Leveling the playing field
To look more closely at the potential role of the androgen receptor in treatment resistance, the team used several mouse models to pick apart the differing treatment responses between the sexes.
Regardless of the model used, when the team implanted mice with human melanoma tumors and treated the animals with BRAF/MEK inhibitors, they saw results similar to those seen in people: Tumors in male mice grew faster despite treatment.
When the team used the gene-editing tool CRISPR to delete the gene for the androgen receptor in melanoma cells before implanting them into mice, everything changed. Both male and female mice benefitted equally from treatment with the BRAF/MEK inhibitors, even when given testosterone to boost androgen receptor signaling.
“This suggested to us that it’s the androgen receptor, and androgen-dependent signaling, that’s conferring resistance in males,” said Dr. Heffernan.
Also similar to the results seen in people, the uptick in androgen receptor expression by the melanoma cells came during—not before—treatment, which indicates an adaptive response by the cells, Dr.

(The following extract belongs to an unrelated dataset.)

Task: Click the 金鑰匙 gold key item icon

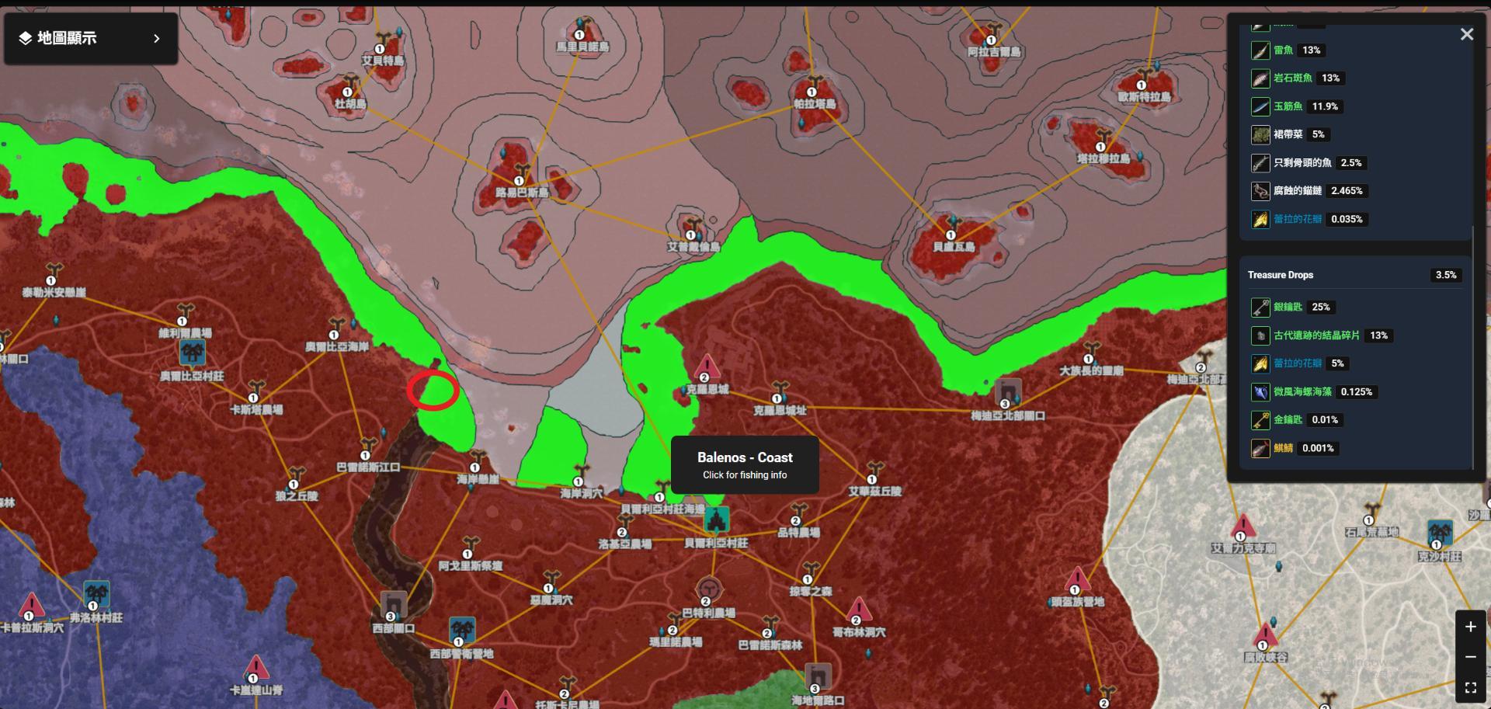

Heffernan explained.
Additional experiments in male and female mice, including one involving enzalutamide (Xtandi), which blocks androgen signaling, seemed to confirm the receptor’s role in resistance to treatment with BRAF and MEK inhibitors.
Understanding the “how”
These results raise the intriguing possibility of adding a drug that blocks the androgen receptor to treatment with BRAF/MEK inhibitors, the study team wrote.
As researchers have learned more about the potential role of the androgen receptor in different cancer types, clinical trials have already started testing the addition of androgen blockade to standard treatments for kidney, ovarian, and breast cancer, among others.
Use of BRAF/MEK inhibitors is also being studied in cancers other than melanoma, including thyroid and lung cancer, said Dr. Heffernan. And a BRAF/MEK targeted treatment combination was recently approved by the Food and Drug Administration to treat any type of cancer with a specific mutation in the BRAF gene.
“This suggests that our studies have to expand beyond melanoma to study the impact of androgen receptor signaling across BRAF-[mutated] tumors,” said Dr. Heffernan.
For now, it’s a mystery exactly how the androgen receptor can make tumors resistant to BRAF/MEK inhibitors, added Dr. Kelly.
But understanding the “how” may eventually suggest strategies to block androgen receptor signaling in a more targeted way depending on cancer type, said Dr. Heffernan. Such work would also likely have implications beyond targeted therapy, he added. For example, another recent study found that androgen receptor signaling also may limit the effectiveness of immunotherapy.
“The goal of our research is to define and exploit the mechanisms that are conferring resistance to targeted and immunotherapies,” he said. Because those additional studies will allow researchers “to better understand how to best treat patients.”